I'm having the idea of writing a program using Python which shall find a lyric of a song whose name I provided. I think the whole process should boil down to couple of things below. These are what I want the program to do when I run it:
prompt me to enter a name of a song
copy that name
open a web browser (google chrome for example)
paste that name in the address bar and find information about the song
open a page that contains the lyrics
copy that lyrics
run a text editor (like Microsoft Word for instance)
paste the lyrics
save the new text file with the name of the song
I am not asking for code, of course. I just want to know the concepts or ideas about how to use python to interact with other programs
To be more specific, I think I want to know, fox example, just how we point out where is the address bar in Google Chrome and tell python to paste the name there. Or how we tell python how to copy the lyrics as well as paste it into the Microsof Word's sheet then save it.

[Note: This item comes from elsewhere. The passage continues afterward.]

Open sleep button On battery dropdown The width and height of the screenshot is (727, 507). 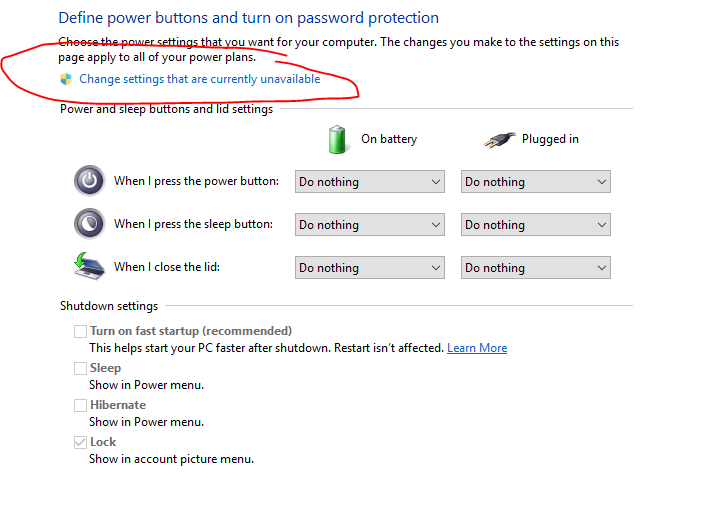click(x=370, y=225)
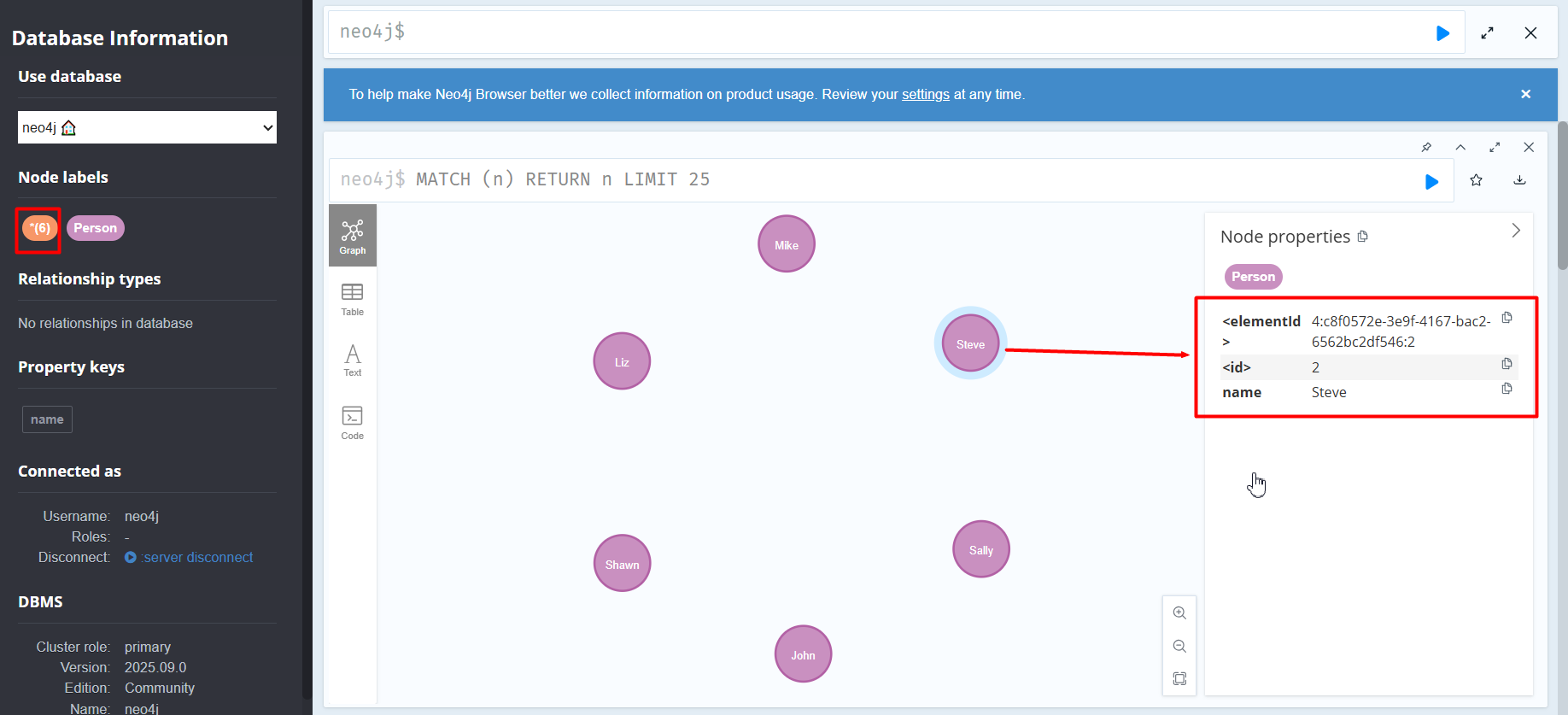Fit graph to screen icon
This screenshot has width=1568, height=715.
tap(1179, 678)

I've been reading (I'm still reading) several books on Python: Byte of python, Learn python the hard way, Python for dummies, Beginning Game Development with Python and Pygame. However, I found out that it seems like I only (or almost only) learn to creat programs that work on itself (I can't tell my program to do things I want with other programs that are already installed on my computer)

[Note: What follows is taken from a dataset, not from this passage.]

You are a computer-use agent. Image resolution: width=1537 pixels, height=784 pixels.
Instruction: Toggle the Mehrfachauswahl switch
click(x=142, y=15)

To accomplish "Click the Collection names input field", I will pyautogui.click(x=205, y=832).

I know that my question somehow sounds rather silly, but I really want to know how it works, the way we tell Python to regconize that this part of the Google chrome browser is the address bar and that it should paste the name of the song in it. The whole idea of making python interact with another program is really really vague to me and I just
extremely want to grasp that.
Thank you everyone, whoever spend their time reading my so-long question.
ttriet204
If what you're really looking into is a good excuse to teach yourself how to interact with other apps, this may not be the best one. Web browsers are messy, the timing is going to be unpredictable, etc. So, you've taken on a very hard task—and one that would be very easy if you did it the usual way (talk to the server directly, create the text file directly, etc., all without touching any other programs).

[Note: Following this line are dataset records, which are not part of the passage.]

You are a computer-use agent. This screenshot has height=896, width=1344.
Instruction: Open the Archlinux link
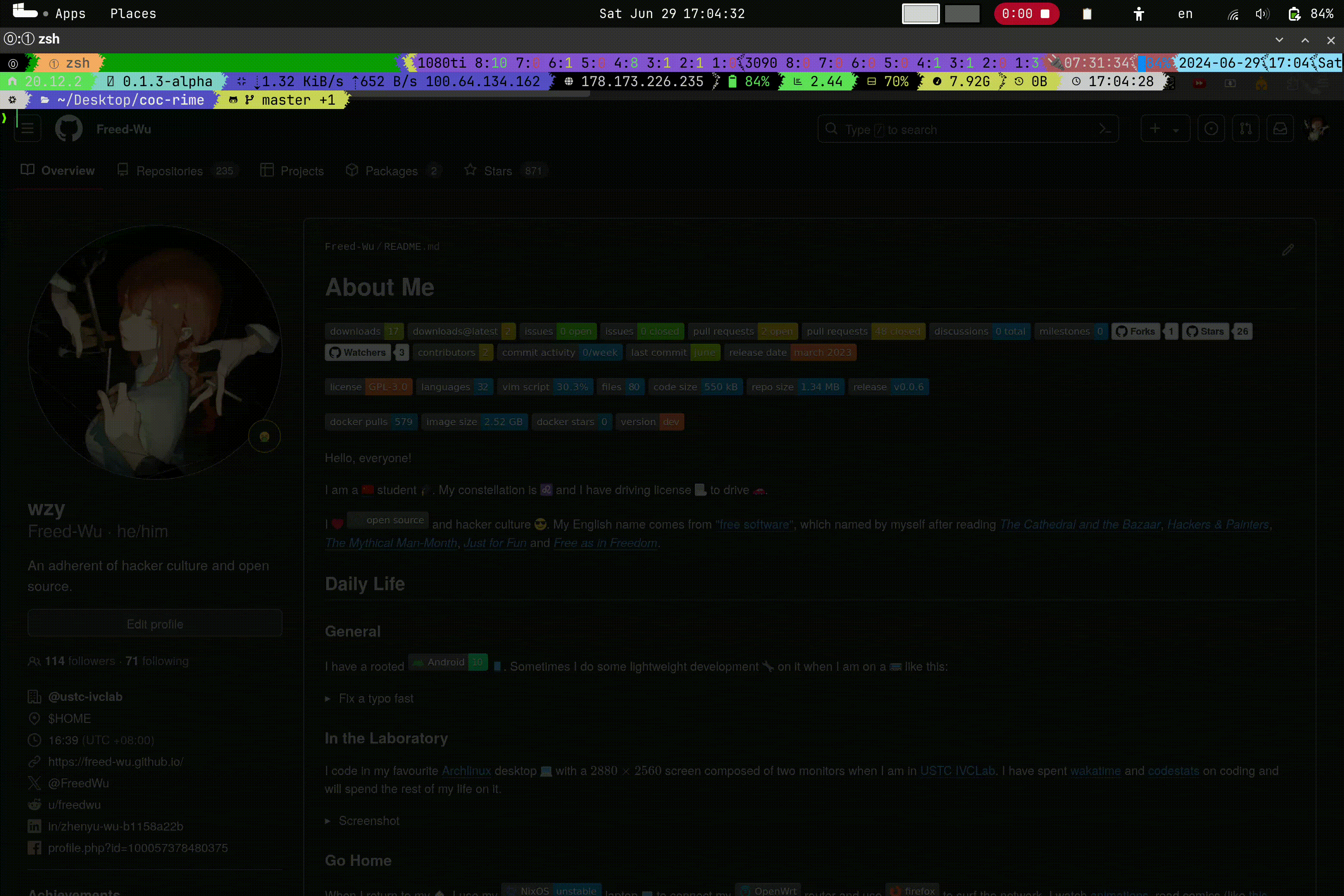[x=466, y=771]
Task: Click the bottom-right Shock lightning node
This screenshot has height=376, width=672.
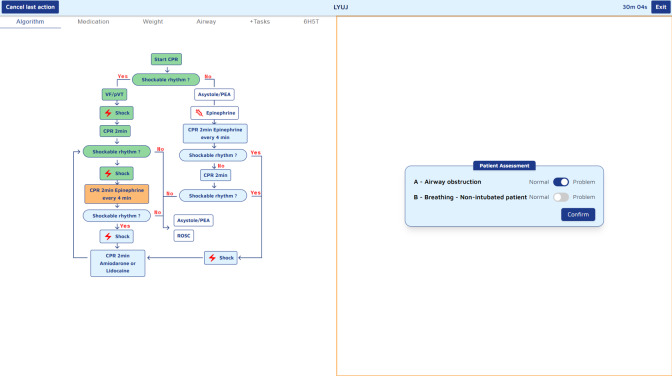Action: pos(221,258)
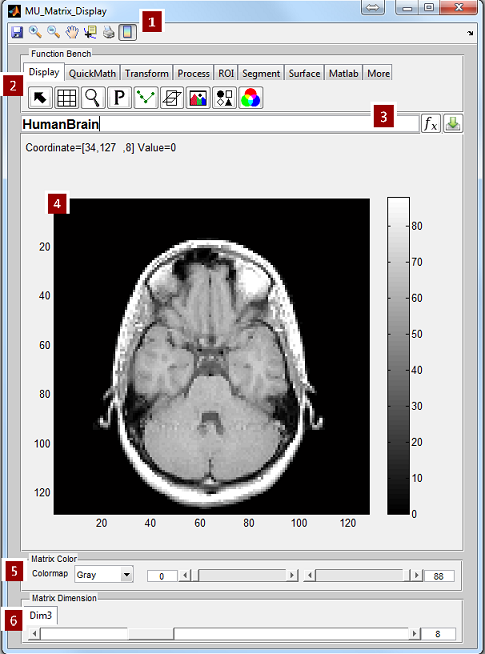Toggle the colorbar toolbar button
The width and height of the screenshot is (485, 654).
point(128,32)
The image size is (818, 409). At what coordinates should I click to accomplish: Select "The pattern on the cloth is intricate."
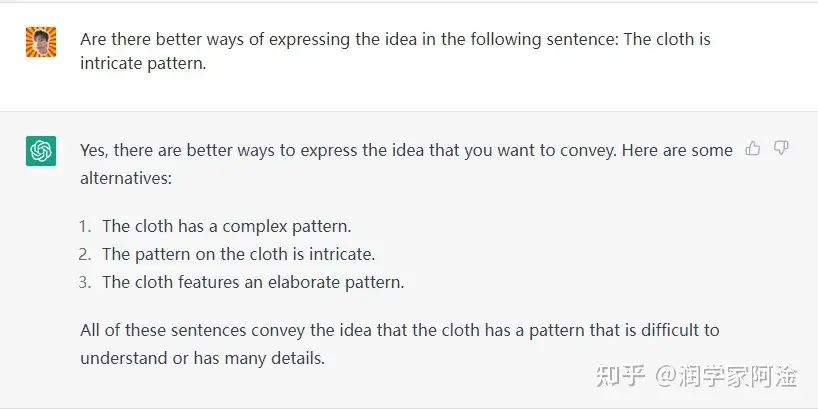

But if you do want to interact with other apps, there are a variety of different approaches, and which is appropriate depends on the kinds of apps you need to deal with.
Some apps are designed to be automated from the outside. On Windows, this nearly always means they a COM interface, usually with an IDispatch interface, for which you can use pywin32's COM wrappers; on Mac, it means an AppleEvent interface, for which you use ScriptingBridge or appscript; on other platforms there is no universal standard. IE (but probably not Chrome) and Word both have such interfaces.
Some apps have a non-GUI interface—whether that's a command line you can drive with popen, or a DLL/SO/DYLIB you can load up through ctypes. Or, ideally, someone else has already written Python bindings for you.
Some apps have nothing but the GUI, and there's no way around doing GUI automation. You can do this at a low level, by crafting WM_ messages to send via pywin32 on Windows, using the accessibility APIs on Mac, etc., or at a somewhat higher level with libraries like pywinauto, or possibly at the very high level of selenium or similar tools built to automate specific apps.
So, you could do this with anything from selenium for Chrome and COM automation for Word, to crafting all the WM_ messages yourself. If this is meant to be a learning exercise, the question is which of those things you want to learn today.
Let's start with COM automation. Using pywin32, you directly access the application's own scripting interfaces, without having to take control of the GUI from the user, figure out how to navigate menus and dialog boxes, etc. This is the modern version of writing "Word macros"—the macros can be external scripts instead of inside Word, and they don't have to be written in VB, but they look pretty similar. The last part of your script would look something like this:
word = win32com.client.dispatch('Word.Application')
word.Visible = True
doc = word.Documents.Add()
doc.Selection.TypeText(my_string)
doc.SaveAs(r'C:\TestFiles\TestDoc.doc')
If you look at Microsoft Word Scripts, you can see a bunch of examples. However, you may notice they're written in VBScript. And if you look around for tutorials, they're all written for VBScript (or older VB). And the documentation for most apps is written for VBScript (or VB, .NET, or even low-level COM). And all of the tutorials I know of for using COM automation from Python, like Quick Start to Client Side COM and Python, are written for people who already know about COM automation, and just want to know how to do it from Python. The fact that Microsoft keeps changing the name of everything makes it even harder to search for—how would you guess that googling for OLE automation, ActiveX scripting, Windows Scripting House, etc. would have anything to do with learning about COM automation? So, I'm not sure what to recommend for getting started. I can promise that it's all as simple as it looks from that example above, once you do learn all the nonsense, but I don't know how to get past that initial hurdle.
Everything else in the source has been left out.